__HOW TO COMPLETE THIS TASK__:
If a line in the entries includes "computer", show that line.

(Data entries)
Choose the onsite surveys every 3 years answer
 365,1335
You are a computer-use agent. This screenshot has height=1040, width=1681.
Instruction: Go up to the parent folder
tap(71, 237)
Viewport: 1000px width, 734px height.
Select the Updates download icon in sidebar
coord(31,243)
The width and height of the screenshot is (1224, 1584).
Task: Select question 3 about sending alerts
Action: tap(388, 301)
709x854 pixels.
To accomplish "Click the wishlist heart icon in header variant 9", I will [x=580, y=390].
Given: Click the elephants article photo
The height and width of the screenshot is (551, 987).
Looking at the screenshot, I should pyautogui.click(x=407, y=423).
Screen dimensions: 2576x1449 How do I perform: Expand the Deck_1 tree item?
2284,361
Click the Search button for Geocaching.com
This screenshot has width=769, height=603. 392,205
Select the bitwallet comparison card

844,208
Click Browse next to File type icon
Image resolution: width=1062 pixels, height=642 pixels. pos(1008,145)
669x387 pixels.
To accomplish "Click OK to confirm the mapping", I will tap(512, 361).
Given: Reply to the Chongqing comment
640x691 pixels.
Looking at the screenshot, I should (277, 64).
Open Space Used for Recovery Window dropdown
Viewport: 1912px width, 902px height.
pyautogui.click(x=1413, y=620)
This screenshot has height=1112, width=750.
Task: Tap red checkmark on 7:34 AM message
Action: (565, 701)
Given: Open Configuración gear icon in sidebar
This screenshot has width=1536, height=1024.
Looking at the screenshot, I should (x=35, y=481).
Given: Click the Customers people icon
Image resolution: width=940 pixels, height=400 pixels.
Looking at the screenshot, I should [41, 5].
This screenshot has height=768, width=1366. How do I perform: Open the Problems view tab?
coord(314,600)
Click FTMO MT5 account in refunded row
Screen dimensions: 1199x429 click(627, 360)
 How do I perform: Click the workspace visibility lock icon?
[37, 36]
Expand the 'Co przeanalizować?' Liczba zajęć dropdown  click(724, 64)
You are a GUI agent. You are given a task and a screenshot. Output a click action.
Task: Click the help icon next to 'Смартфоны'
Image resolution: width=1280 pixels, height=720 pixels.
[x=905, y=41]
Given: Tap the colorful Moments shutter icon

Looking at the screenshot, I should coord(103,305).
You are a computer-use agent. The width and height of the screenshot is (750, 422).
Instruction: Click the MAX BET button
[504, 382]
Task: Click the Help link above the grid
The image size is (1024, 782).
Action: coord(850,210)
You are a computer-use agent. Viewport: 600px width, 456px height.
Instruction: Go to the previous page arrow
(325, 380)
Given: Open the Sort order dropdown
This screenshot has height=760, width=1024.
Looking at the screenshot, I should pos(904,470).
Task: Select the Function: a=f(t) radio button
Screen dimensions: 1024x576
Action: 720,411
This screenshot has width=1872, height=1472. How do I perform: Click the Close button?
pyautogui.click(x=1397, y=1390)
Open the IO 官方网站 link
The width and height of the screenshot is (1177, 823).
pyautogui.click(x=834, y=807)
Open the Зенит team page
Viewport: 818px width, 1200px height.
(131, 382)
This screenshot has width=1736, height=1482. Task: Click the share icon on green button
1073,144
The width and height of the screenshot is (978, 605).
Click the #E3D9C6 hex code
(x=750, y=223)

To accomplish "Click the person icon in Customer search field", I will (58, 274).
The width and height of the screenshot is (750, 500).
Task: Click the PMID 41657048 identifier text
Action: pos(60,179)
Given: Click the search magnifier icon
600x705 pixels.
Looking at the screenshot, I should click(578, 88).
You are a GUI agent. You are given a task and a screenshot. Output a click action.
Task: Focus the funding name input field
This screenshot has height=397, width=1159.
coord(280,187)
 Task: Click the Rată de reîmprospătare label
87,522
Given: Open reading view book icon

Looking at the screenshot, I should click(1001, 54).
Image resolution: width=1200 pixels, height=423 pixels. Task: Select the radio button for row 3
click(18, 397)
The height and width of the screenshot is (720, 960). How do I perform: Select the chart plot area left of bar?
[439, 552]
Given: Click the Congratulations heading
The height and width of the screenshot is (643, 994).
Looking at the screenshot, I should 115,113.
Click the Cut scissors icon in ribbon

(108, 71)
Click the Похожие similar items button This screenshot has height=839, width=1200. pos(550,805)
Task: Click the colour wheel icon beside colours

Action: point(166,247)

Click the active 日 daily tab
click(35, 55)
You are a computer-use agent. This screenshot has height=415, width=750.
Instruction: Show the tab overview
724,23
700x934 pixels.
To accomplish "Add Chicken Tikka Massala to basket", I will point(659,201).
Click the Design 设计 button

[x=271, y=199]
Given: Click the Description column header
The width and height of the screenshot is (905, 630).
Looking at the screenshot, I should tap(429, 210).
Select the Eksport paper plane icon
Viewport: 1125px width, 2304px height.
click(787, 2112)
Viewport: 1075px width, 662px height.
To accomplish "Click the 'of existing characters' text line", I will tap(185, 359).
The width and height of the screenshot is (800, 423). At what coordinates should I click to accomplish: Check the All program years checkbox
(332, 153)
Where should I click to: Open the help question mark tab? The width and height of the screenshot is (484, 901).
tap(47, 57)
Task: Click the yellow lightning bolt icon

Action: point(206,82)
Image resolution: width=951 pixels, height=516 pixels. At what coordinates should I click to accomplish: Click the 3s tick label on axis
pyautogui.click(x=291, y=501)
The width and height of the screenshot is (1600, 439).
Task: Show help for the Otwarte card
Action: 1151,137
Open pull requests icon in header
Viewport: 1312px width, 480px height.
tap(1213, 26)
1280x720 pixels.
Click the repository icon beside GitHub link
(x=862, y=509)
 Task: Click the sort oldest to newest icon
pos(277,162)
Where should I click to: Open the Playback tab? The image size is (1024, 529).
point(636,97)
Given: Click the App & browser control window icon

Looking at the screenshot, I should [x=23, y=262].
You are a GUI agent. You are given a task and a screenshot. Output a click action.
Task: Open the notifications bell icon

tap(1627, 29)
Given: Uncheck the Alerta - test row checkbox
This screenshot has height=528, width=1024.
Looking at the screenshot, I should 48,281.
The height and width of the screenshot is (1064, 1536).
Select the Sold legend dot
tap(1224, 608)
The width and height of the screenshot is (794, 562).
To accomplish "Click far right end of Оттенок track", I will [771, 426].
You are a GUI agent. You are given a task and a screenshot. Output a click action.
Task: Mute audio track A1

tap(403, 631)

__REPLY__:
You are a computer-use agent. This screenshot has height=1040, width=1681.
You are a computer-use agent. The width and height of the screenshot is (750, 422).
You are a computer-use agent. Viewport: 600px width, 456px height.
You are a computer-use agent. This screenshot has height=415, width=750.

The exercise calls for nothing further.